What you need to do: Instruction for the entries that follow: retype exactly the lines from the line with "Identify the click" to the line with "All news (87, 735)", both included, and omit all others.

Provided data:

------------------------------------

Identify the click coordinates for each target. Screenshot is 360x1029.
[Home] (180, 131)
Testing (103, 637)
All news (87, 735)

------------------------------------

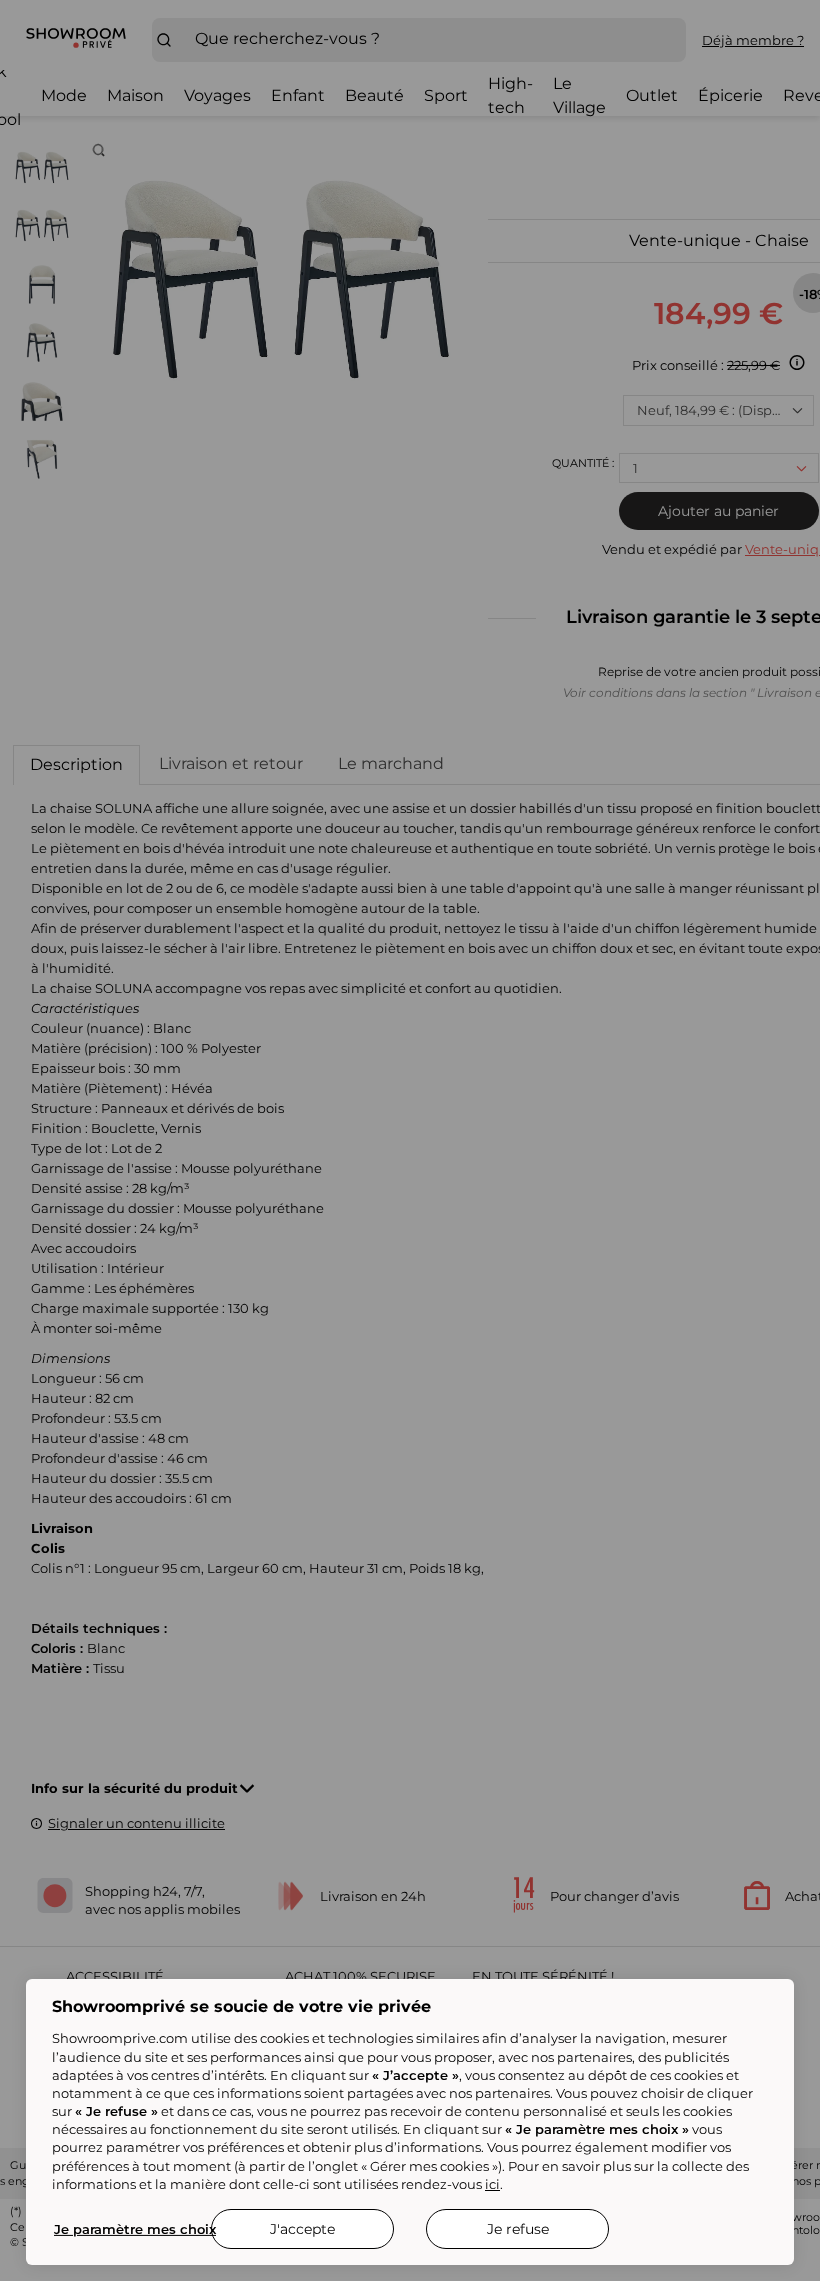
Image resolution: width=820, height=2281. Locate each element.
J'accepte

------------------------------------

Result of this exercise:
Identify the click coordinates for each target. Screenshot is 360x1029.
[Home] (180, 131)
Testing (103, 637)
All news (87, 735)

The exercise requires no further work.